Frank wears a giant papier mâché head, all the time. He is also the frontman of weirdo, outsider music group Soronpfbs (that's not a typo), in which he is given to proclaiming random statements, typically based on the environment around him. He's shown to be musically gifted in an inherent, natural way, something that you'd expect goes hand-in-hand with the fact that he's the kind of guy who wears a giant papier mâche head around the clock.

Fortunately, director Lenny Abrahamson is smarter than that. This is the sort of small movie that does well at Sundance that would be given to the armchair psychologizing around mental illness that many of its ilk fall prey to. This is one of the clichés the film avoids, along with many others, which is why its such a pleasant surprise, even if it is often an unpleasant experience to watch it.

Another pitfall Frank skips over is to under-characterize its protagonist in an effort to make him more likable. But we see over the course of the runtime that Jon is not just a fortunate tagalong who is our entry to the film's strange world, but rather that he is an interloper who wants to ride on the coattails of the patently more talented than he. Jon is ambitious—he constantly tweets, blogs and posts about himself in a mercenary and successful effort to increase his brand—but he has no real ability as a musician. He was simply in the right place at the right time, which lead him to join the band. It also helps that Frank is impressionable and easily excited, so Jon's mere pleasantness was probably enough to convince the leader he should be in their ranks.

The supporting cast has plenty of interesting, quirky characters who revolve around Frank, but the film sidesteps sacrificing their specificity in favor of likability. The Frank-whisperer in the group, Clara, immediately takes a dislike to Jon, not because she's jealous that Frank enjoys him, but because she can see right through him. Don, the erstwhile keyboardist and current manager, seizes Jon as an opportunity, seemingly to take him under his wing, but leaves him defenseless in the presence of other, stronger members of the group. The guitarist and drummer can tell that Jon is shit at music, and put him off accordingly.

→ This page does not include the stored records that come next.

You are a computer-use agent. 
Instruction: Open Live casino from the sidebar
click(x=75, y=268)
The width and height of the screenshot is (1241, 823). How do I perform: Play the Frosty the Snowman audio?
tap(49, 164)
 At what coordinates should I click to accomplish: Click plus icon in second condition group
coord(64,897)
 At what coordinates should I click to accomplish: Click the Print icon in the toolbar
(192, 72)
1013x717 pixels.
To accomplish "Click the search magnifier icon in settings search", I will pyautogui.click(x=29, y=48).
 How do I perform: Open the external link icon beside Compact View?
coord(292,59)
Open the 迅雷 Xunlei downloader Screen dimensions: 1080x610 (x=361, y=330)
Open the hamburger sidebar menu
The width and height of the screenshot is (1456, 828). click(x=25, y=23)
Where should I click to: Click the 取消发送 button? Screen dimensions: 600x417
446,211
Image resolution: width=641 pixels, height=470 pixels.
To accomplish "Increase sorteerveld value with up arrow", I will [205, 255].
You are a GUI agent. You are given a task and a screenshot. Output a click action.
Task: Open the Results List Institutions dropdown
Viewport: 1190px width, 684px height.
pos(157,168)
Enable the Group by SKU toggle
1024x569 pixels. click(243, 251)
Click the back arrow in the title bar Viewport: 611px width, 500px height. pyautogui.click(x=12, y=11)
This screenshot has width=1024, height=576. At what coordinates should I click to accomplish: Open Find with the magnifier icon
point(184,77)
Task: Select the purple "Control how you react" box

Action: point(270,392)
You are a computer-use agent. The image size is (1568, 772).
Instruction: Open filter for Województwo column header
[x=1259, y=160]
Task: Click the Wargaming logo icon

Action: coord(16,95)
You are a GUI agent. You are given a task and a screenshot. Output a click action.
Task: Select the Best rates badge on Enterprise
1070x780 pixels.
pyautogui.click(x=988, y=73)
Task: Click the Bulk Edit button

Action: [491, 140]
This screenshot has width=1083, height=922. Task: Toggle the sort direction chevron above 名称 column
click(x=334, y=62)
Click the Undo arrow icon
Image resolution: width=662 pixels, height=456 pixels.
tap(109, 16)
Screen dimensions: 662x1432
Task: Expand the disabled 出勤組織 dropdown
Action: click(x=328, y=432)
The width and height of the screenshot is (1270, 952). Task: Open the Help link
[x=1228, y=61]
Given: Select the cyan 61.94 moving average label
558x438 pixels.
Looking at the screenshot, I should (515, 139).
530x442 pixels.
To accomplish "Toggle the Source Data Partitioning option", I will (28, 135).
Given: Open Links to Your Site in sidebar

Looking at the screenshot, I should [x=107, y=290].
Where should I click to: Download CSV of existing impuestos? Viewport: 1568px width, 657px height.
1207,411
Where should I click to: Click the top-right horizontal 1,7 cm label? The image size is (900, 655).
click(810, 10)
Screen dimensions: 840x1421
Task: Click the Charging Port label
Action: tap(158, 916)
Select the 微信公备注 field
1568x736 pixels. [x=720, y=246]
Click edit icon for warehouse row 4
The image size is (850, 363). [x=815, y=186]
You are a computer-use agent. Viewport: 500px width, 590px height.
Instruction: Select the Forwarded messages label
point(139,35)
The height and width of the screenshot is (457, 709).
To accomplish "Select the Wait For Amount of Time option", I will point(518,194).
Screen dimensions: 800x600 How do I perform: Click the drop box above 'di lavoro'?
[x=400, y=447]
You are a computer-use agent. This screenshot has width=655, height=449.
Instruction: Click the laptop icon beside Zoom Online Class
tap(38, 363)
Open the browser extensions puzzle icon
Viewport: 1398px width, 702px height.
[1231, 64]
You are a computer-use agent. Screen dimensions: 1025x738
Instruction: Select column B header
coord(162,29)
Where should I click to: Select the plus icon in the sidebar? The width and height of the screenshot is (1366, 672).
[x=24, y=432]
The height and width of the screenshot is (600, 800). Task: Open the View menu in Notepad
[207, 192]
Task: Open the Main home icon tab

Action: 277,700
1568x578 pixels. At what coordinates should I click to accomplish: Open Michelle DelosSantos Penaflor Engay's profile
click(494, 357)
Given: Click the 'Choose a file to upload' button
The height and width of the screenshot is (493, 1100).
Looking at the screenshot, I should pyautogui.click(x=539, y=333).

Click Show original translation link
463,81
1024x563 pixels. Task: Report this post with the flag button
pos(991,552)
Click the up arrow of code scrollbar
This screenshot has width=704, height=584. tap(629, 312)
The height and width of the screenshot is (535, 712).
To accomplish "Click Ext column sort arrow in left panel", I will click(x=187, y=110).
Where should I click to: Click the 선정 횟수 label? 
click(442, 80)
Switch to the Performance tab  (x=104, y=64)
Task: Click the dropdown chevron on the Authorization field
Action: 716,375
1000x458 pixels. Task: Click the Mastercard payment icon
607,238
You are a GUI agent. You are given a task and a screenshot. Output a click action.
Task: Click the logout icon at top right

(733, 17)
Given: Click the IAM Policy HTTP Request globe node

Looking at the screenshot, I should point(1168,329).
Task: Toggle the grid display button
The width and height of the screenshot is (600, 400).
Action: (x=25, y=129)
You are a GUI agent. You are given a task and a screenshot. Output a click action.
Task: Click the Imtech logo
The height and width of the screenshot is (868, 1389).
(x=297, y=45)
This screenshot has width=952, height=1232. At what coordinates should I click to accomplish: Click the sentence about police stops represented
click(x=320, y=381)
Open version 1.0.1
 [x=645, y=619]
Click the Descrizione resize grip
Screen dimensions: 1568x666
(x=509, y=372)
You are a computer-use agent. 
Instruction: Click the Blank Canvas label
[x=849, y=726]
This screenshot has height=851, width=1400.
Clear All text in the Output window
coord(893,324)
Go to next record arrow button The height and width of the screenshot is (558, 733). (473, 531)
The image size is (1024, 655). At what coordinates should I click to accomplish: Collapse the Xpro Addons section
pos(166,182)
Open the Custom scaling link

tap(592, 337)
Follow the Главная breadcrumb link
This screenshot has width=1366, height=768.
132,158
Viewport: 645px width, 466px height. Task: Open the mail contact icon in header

Frank seems like a sort of pessimistic rebuke against the boundless optimism of a movie like Cameron Crowe's Almost Famous. It was based on a newspaper article by Jon Ronson, who wrote about Frank Sidebottom, the alter-ego of musician Chris Sievey, who donned an almost identical papier mâché head. Crowe's screenplay engaged with the experience of a teenager who yearned to be a music journalist, based on Crowe's own experiences. You can see the skeleton of Almost Famous in Frank, except with all the color drained out and with a specifically dour, British sensibility. If you're looking for a tonic to the sunny flavor of a film like Almost Famous, you can wash it out with Frank.